You see this in many individuals in our gym. Some are able to just get through skills and workouts on strength alone. I can be frustrating to watch someone handle loads you simply can’t, even when their technique is poor in comparison. Rest assured, a focus on technique, in the long run is the best option.

It has been concluded that it takes about three years for an untrained individual to reach their genetic maximal strength. This is assuming a dedicated focus on purely strength training. Also, there are some indications that once this “maximum” is reached, continued strength training continues to lead  to strength gains, though these gains are small. Now, if we took this individual that has attained maximal strength and took them off strength training we are going to see atrophy. Their strength gains will ebb in time. In most cases they won’t reach the same minimum strength state they were in before they started strength training, indicating there is some permanence in the strength, but they will loose a great deal of that strength. In order to regain the strength they will need to repeat the strength training process. The next time around it will come back faster than it was to build it in the first place, but a big piece of this permanence is neurological, not physiological.

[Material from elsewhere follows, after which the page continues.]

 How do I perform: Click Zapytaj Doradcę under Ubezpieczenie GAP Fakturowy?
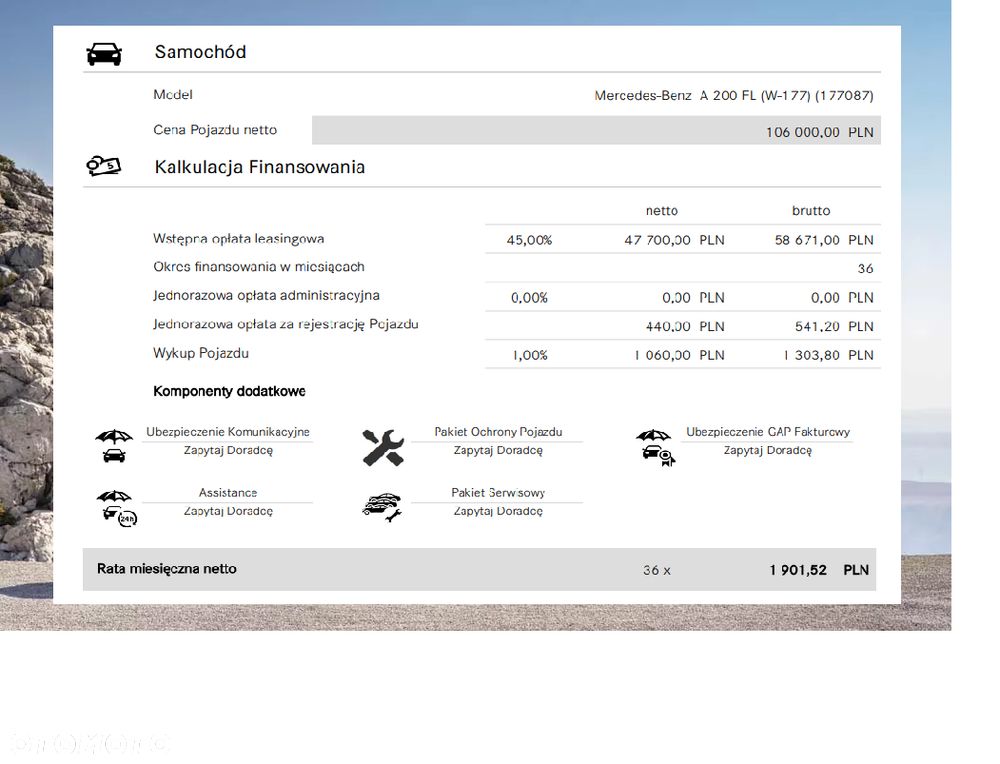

With technique there really isn’t any “maximal” state. With most skills refinement can be continued for years. Personally there are some gymnastics elements that I can perform with more technical accuracy now than I did when I was in college. This comes out of just having more years of practicing the skills, and a better understanding of the mechanics. So lets for the sake of this discussion look at a 3 year period. If we take someone through a rigorous technical training program for 3 years on some skill or set of skills we would see dramatic increases in ability in that area. If we then removed them from the skill set and tested them a significant time later their technique would be a bit “rusty”, but they would maintain a high degree of competency in that skill. We see this all the time when new people come into the gym which is why we want to know their sport background clear back to when they were a child. These skill sets are maintained for decades in some cases.

This is why we stress technical proficiency so much. Particularly in how we train children. If we are able to develop solid mechanics in a young athlete it doesn’t matter if they walk away from sport for a long time, those movements will aid them for the rest of their lives.

This isn’t to say strength isn’t important. If it wasn’t important we wouldn’t work on it so darned much. It is just to clarify the differences in persistence. Now, when you have an athlete that has both a high degree of strength, and technical proficiency is when you have a champion.